Work instructions:
Pull out of the data below the stretch of lines bounded by the one containing "Select the Sat" and the one containing "Open Help via", both bounds included, unchanged.

[Collected data]
┌──

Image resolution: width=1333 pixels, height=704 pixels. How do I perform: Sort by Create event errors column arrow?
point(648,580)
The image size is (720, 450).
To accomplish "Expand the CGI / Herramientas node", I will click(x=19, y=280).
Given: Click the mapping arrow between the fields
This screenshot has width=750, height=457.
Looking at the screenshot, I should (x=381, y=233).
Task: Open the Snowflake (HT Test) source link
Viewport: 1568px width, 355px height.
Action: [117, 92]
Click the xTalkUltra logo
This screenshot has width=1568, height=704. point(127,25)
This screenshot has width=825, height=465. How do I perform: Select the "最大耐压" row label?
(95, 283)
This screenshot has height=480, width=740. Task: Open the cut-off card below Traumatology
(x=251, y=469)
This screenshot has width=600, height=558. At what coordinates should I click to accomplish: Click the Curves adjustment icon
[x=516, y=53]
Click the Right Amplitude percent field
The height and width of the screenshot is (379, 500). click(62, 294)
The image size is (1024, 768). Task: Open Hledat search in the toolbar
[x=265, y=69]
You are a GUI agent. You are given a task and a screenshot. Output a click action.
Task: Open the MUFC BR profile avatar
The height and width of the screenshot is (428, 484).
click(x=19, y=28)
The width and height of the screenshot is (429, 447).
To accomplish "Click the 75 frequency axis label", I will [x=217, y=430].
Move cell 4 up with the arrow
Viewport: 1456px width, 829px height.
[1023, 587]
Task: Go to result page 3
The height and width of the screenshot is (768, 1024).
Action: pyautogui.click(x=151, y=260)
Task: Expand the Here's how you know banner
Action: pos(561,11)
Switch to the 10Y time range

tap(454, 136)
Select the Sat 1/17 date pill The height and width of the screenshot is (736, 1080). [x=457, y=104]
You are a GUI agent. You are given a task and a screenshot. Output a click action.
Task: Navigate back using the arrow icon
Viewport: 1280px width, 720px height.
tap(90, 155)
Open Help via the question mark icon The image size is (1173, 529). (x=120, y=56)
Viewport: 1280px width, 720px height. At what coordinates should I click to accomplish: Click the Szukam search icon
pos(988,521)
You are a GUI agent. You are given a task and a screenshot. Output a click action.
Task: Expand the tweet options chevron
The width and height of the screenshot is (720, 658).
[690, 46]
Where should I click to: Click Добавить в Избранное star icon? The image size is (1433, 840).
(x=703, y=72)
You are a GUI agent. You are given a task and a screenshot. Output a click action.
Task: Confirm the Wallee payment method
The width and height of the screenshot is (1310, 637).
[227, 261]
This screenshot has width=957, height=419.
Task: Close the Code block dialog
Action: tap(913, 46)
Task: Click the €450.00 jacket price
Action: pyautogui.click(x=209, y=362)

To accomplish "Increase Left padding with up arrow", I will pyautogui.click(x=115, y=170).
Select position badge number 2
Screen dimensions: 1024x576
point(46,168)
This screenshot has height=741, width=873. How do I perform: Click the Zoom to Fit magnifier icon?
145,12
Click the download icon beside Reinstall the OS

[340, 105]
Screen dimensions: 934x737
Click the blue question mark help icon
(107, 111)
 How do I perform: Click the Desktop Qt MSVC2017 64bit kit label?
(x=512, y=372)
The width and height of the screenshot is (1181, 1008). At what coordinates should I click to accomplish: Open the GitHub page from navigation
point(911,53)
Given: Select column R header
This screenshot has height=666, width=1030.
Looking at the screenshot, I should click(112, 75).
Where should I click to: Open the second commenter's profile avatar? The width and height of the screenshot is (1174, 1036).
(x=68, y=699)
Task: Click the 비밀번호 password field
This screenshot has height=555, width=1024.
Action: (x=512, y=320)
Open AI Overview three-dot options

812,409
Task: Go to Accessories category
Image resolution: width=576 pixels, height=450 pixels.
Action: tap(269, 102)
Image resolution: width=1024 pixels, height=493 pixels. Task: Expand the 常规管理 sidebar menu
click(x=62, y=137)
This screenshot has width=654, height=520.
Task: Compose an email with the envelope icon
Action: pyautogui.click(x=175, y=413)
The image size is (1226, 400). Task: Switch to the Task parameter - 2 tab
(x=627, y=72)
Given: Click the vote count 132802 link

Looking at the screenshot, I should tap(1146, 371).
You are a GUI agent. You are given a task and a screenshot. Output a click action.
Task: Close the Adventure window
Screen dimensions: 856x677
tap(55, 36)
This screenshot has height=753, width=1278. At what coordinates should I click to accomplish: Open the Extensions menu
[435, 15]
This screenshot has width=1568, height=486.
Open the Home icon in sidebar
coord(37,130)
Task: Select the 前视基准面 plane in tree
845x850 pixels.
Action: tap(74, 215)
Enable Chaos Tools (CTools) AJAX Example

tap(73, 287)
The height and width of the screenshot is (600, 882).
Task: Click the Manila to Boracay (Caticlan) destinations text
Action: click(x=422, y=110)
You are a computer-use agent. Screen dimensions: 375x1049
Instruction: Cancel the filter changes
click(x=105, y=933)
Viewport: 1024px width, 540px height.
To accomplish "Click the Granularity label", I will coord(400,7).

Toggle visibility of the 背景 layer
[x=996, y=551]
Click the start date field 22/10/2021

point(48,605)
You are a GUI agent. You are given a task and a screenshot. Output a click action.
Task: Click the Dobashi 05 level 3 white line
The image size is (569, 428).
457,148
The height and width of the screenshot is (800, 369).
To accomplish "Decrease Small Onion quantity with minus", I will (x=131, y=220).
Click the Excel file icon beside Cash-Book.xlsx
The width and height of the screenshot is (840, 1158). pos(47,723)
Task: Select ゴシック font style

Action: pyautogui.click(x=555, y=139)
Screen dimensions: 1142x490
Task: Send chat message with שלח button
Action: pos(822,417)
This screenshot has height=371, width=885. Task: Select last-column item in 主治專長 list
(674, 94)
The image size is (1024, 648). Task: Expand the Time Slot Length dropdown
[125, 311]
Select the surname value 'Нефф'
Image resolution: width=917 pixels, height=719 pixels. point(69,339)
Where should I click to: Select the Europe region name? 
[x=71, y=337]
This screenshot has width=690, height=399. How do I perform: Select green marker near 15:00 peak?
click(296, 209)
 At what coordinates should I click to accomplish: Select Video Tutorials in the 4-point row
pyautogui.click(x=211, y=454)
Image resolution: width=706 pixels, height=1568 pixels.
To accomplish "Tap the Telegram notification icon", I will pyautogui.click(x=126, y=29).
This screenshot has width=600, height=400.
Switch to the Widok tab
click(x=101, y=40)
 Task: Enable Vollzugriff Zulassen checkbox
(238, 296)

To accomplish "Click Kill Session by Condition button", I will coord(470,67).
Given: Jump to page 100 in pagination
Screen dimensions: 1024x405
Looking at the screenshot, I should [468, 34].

└──

Task result:
Select the Sat 1/17 date pill The height and width of the screenshot is (736, 1080). [x=457, y=104]
You are a GUI agent. You are given a task and a screenshot. Output a click action.
Task: Navigate back using the arrow icon
Viewport: 1280px width, 720px height.
tap(90, 155)
Open Help via the question mark icon The image size is (1173, 529). (x=120, y=56)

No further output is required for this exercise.